Одуванчик в какой-то момент просто пошла рядом с Гошей, наблюдая за тем, как он танцует. Она ещё никогда не видела человека, который бы так сильно отдавался чему-то, полностью улетал в другой мир, не думая о том, чтобы вернуться. Она в очередной раз улыбнулась. Он очень забавно двигался.
Пройдя где-то три километра, ребята заметно устали. Гоша перешёл на более спокойные и плавные движения. Одуванчик уловила недовольное бормотание, исходившее из её живота.
– Гош, надо найти, где поесть.
Гоша кивнул.
– Предлагаю свернуть к «Лугу». Думаю, там можно попытать удачу и что-то найти.
Гоша снова кивнул.
Они свернули вправо, туда, где виднелись разноцветные домики. Шли по высокой траве. Одуванчик убавила звук на колонке. Гоша перестал призывать богов, положил руки в карманы и пошёл как обычный взросший ребёнок.
– Как думаешь, там водятся шмакозявки? – совершенно серьёзно поинтересовалась Одуванчик у Гоши. Тот улыбнулся.
– Что за странный вопрос? То есть, какие-нибудь клещи или змеи тебя не интересуют?
– Нет. С ними всё понятно. А со шмакозявками нет. Ведь никто не говорил, что их здесь не бывает.
– Думаю, что нет.
– Почему?
– Ну смотри. Во-первых, здесь недостаточно влажно. Ведь если они шмаКОЗЯВКИ, влажная среда, похожая на ту, что у нас в носу, им будет довольно приятна. Во-вторых, они явно не любят, когда ими пренебрегают. Что-то мне подсказывает, что в этом районе про них даже не вспоминают.
Одуванчик засмеялась.
– Ну даёшь. Даже я этого не знала.
Гоша ухмыльнулся.
– А то. Думаешь, ботаник – это так, для красоты? Я всё знаю.
Солнце почти зашло за горизонт. Путники изучали «Луг». Это был обыкновенный посёлок городского типа. Небольшая площадь, пара кафешек, магазинчики и дома. По улицам бродили всё те же бабки, дедки, мамы, папы, их дети. Кто на велосипеде, кто пешком, кто на мотоцикле, оглушая всю округу, кто на машине, извергавшей выхлопные газы. Ребята решили зайти в кафе с говорящим названием «Вилки-ложки», которое располагалось на углу двух улиц. Вывеска, как это водится, потеряла одну букву – «о». На её месте виднелся лишь бледный силуэт.
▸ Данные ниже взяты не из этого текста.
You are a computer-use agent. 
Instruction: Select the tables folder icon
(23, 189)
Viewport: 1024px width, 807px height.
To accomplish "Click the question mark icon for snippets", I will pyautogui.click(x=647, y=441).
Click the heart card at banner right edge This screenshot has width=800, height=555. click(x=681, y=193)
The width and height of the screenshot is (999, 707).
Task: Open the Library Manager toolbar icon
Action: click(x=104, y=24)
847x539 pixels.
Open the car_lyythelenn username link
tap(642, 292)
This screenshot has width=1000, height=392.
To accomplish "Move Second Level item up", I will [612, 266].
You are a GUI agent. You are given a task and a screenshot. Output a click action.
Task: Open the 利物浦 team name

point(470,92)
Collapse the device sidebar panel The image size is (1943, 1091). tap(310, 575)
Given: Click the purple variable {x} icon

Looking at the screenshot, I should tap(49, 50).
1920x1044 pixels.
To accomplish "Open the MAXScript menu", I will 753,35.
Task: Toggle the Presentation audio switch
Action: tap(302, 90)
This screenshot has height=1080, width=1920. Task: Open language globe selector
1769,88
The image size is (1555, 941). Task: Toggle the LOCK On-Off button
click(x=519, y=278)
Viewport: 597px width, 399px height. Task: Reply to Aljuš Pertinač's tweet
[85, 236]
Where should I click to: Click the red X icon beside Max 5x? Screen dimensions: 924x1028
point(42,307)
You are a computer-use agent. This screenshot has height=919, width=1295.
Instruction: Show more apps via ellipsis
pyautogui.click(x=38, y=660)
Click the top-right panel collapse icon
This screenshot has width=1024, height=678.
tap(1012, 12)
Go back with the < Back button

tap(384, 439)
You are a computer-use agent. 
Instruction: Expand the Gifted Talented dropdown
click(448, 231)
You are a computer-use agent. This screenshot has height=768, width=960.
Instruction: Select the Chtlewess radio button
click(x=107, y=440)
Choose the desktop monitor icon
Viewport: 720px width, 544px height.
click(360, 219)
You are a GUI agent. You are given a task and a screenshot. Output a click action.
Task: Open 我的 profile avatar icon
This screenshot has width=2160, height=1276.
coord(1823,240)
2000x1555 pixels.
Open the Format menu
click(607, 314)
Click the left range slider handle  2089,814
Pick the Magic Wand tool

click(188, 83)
Внутри было тесно, но довольно чисто и уютно. Интерьер возвращал куда-то к бабушке в деревню, где было спокойно и легко, где всё пахло парным молоком и свежими ягодами с куста. Стены обделаны деревом, гармоничные цвета и довольно улыбчивая продавщица в симпатичном светло-розовом переднике.
– Возьмём блины, а? – воскликнула Одуванчик, осматриваясь.
– Если они их подают, то почему бы и нет… – ответил Гоша, подходя к одному из столиков. – Сядем здесь.
Одуванчик подошла к кассе и медленно провела рукой по металлической перекладине внизу прилавка, рассматривая блюда. Ей внезапно пришла в голову мысль повторить сцену из того самого сериала, который ей так понравился. Она обернулась на Гошу, тот сидел за столом и играл с солонкой.
Когда кассирша спросила, чего бы ей хотелось, Одуванчик сказала про блины. И матюгнулась на весь зал. Кассирша в недоумении воззрилась на девочку и захлопала ресницами. Даже её фартук как будто перестал быть просто симпатичным, но ещё и возмутился, став тёмно-розовым.
– Простите?
– ******ие. – повторила Одуванчик совершенно серьёзно.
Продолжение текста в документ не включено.